Cases that were most challenging to assess were the two in which patients had OD > 2.00, highly suggestive of true HIT, along with either acute VTE (one patient) or platelet drop following continued heparin exposure (two patients). One patient had all three traits that were highly suggestive of true HIT: OD > 2.00, acute VTE, and continued platelet drop while on heparin. Despite the indeterminate SRA of this patient, it is certainly possible that this was a true case of HIT. Despite its high sensitivity, there are limitations with the SRA that may lead to true HIT cases being deemed indeterminate, which may have been the case here. The pattern of serotonin release in the SRAs of each case were also closely examined. In both cases, serotonin release exceeded 90% in all three heparin dilutions, consistent with an indeterminate SRA result.

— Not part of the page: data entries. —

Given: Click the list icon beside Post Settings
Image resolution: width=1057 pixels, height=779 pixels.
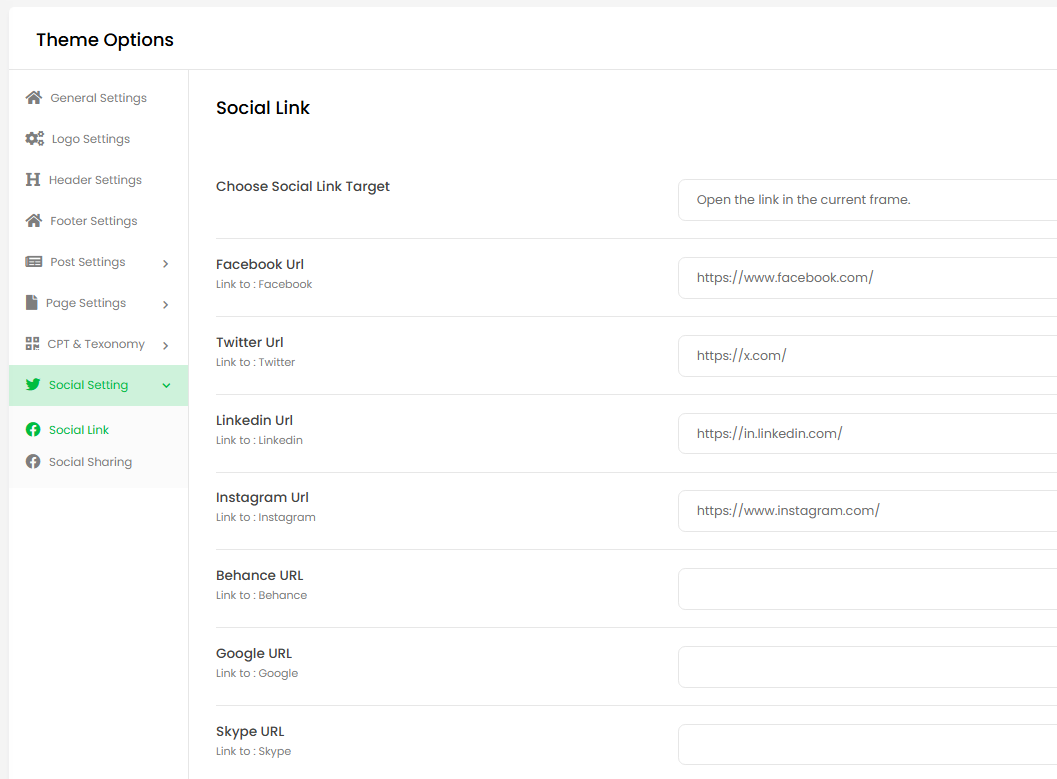Looking at the screenshot, I should pos(34,262).
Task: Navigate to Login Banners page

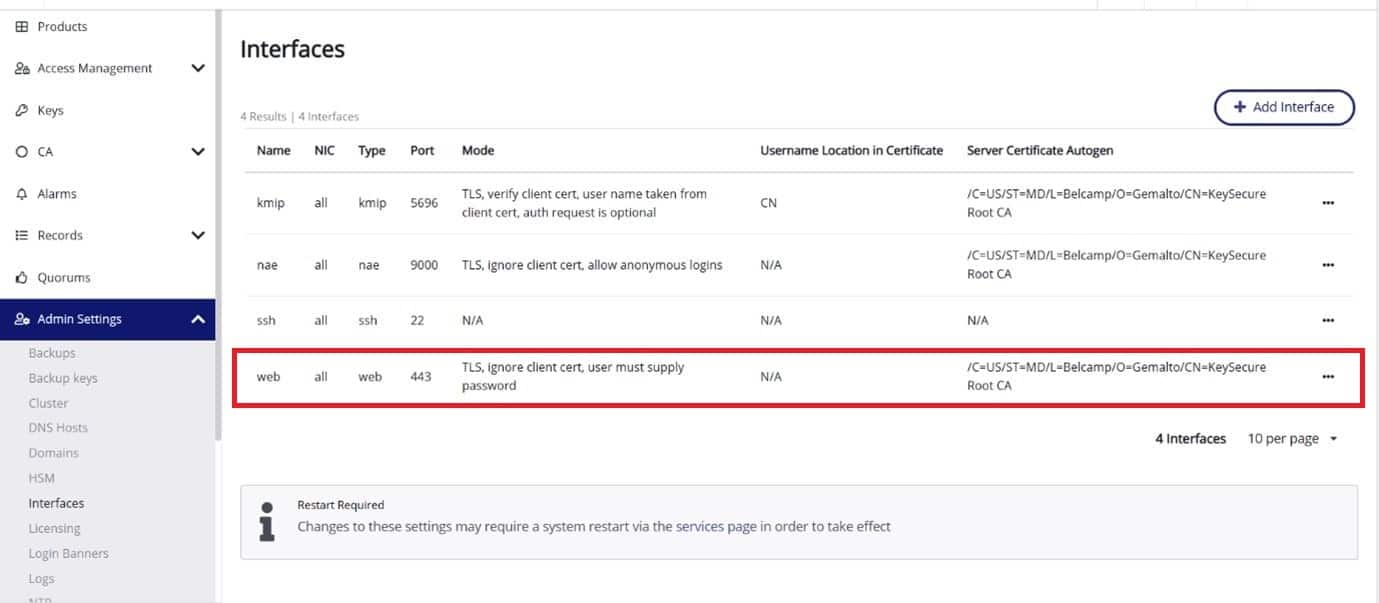Action: pos(68,553)
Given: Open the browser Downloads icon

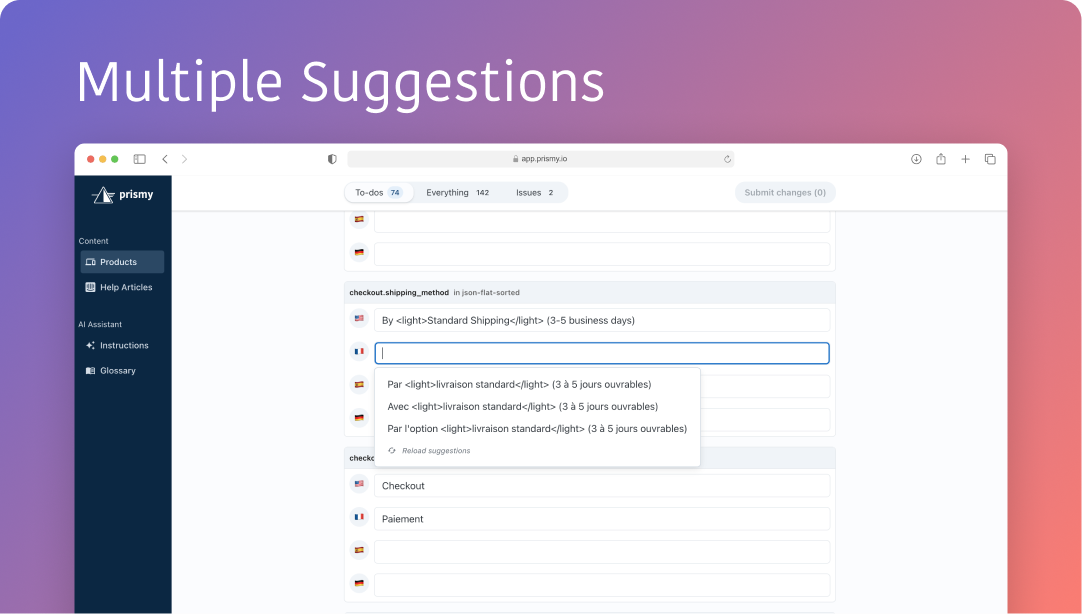Looking at the screenshot, I should 915,158.
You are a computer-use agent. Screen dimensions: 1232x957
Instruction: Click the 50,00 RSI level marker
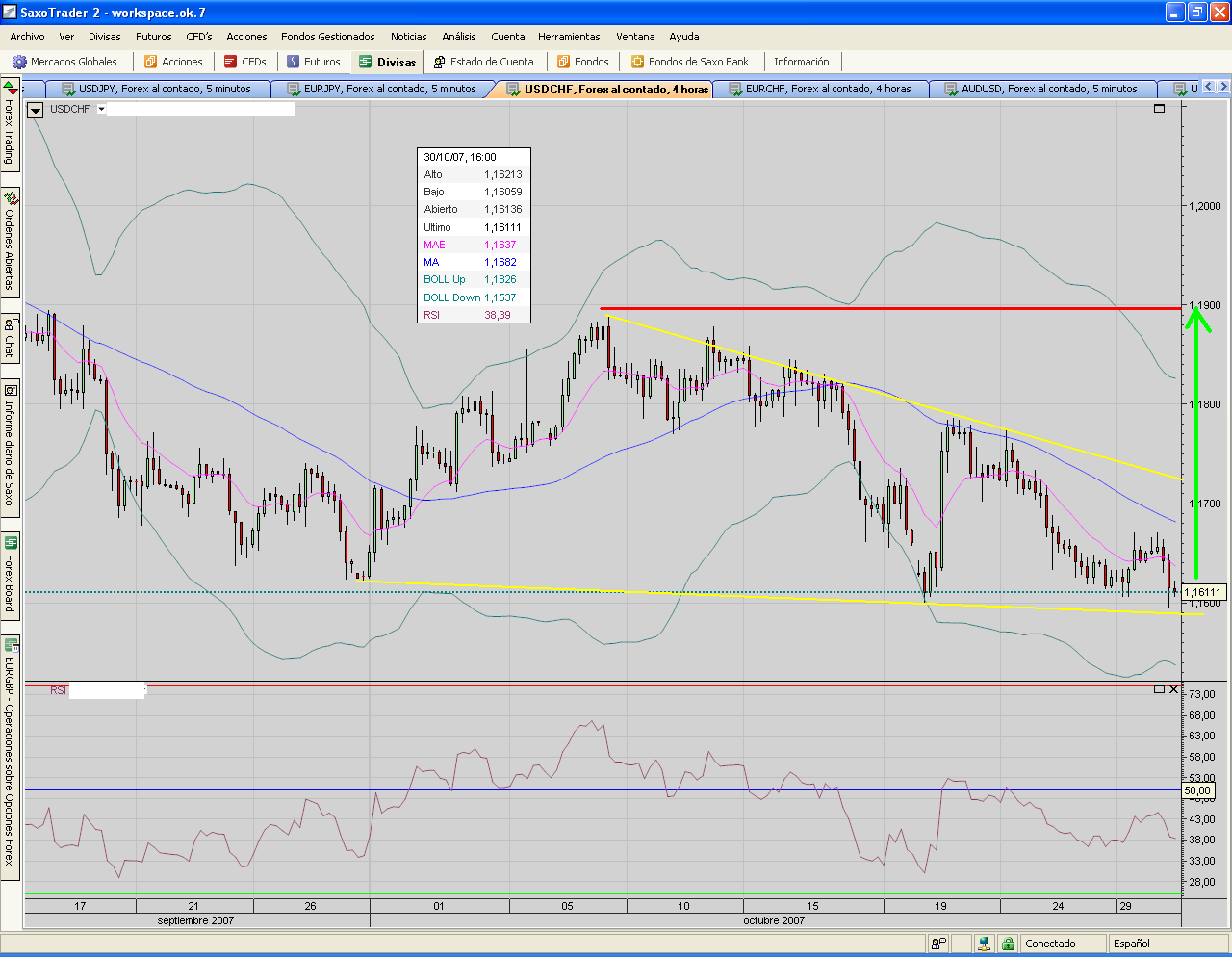click(x=1197, y=790)
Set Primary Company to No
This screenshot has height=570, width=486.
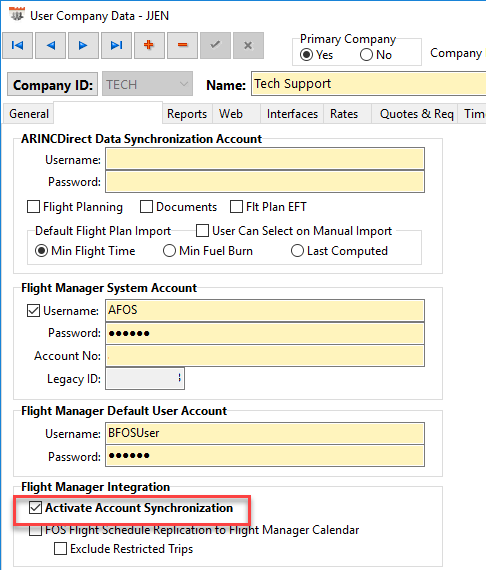[366, 55]
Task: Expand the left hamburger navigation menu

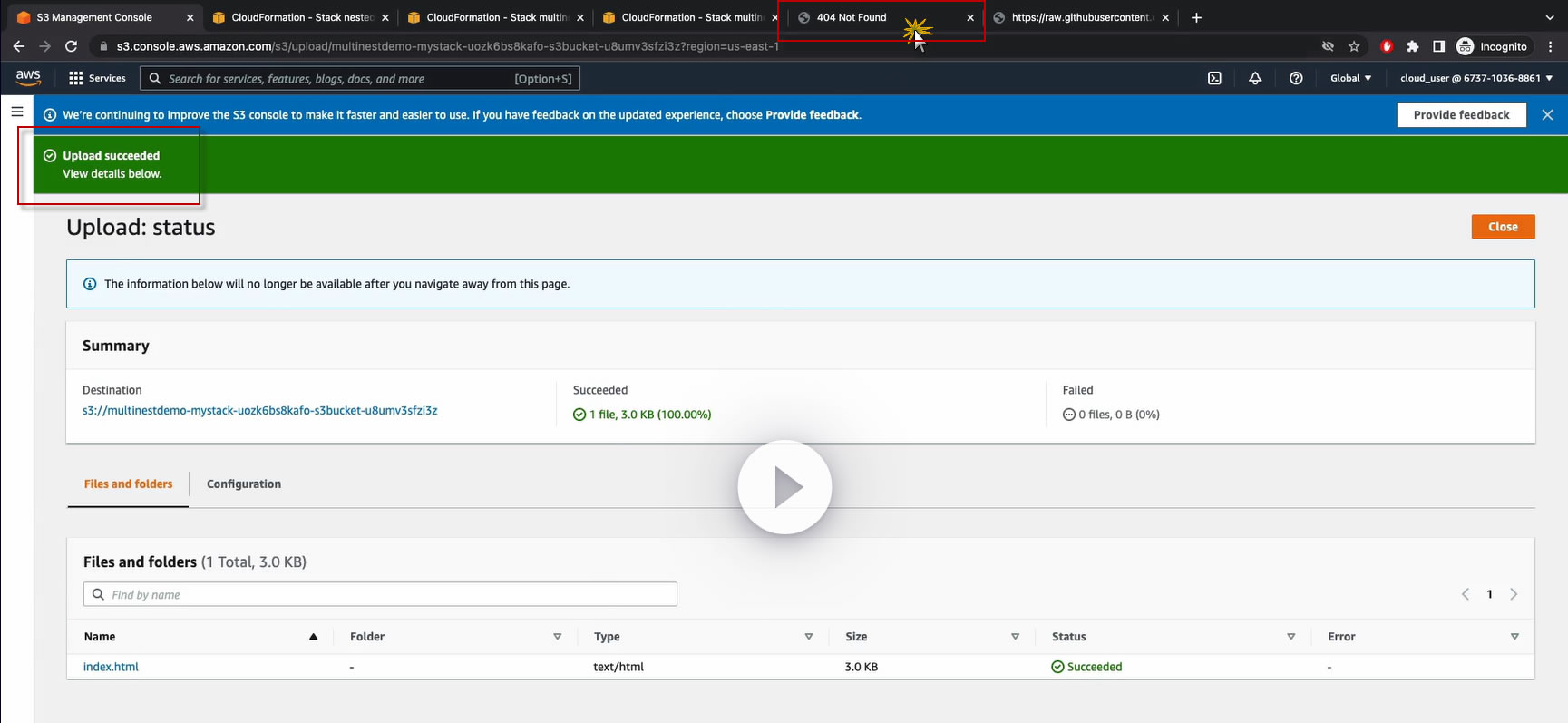Action: point(17,112)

The association of higher mortality rates in patients with indeterminate SRA results, compared with both positive and negative SRA patients, is interesting and bears further investigation. The data suggest that patients with true HIT, as suggested by positive SRA results, had lower mortality than other patients. A possible explanation for this is that patients with other illnesses serious enough to cause significant thrombocytopenia have worse outcomes than patients with drug‐related thrombocytopenia. Particularly for those patients with indeterminate SRA and an almost 50% mortality, it may be that illnesses causing thrombocytopenia and immune complex and/or cytokine‐mediated platelet activation, as evidenced by the serotonin release, are particularly severe. In this sense, the SRA may be serving as a surrogate biomarker in the same sense as the D‐dimer. Thus, although we know HIT to be a potentially fatal condition with substantial risk for thrombosis, the indeterminate SRA results may point toward an even graver state of advanced illness. The higher prevalence of intensive care unit admission in the cohort of patients with indeterminate SRA compared with patients with positive SRA provides some support for this hypothesis.

CONCLUSION

Our study shows that most patients who receive an indeterminate SRA result do not have true HIT but that this group is associated with a poorer prognosis compared with patients with positive SRA or negative SRA. This conclusion may be helpful to clinicians who are currently uncertain on how to proceed with management of patients with significant thrombocytopenia who have indeterminate SRA results. These patients may not require nonheparin alternative therapeutic anticoagulation but may presage a heightened response to a life‐threatening disease for which the therapies should be geared to the primary illness. We believe further studies should be conducted that explore the mechanism behind indeterminate SRA results. Further research will help to better understand the circumstances that lead to an indeterminate SRA result, leading to a deeper understanding of the assay, its utility, and its reliability in different clinical contexts.

RELATIONSHIP DISCLOSURE

All authors have no competing financial interests to declare.

AUTHOR CONTRIBUTIONS

Shawn Jindal undertook conception, data collection, statistical analysis, and manuscript writing. Christopher Leyton undertook conception and data collection. Fred Cohen undertook conception. Morayma Reyes Gil wrote the manuscript. Henry Billett provided conception and manuscript writing.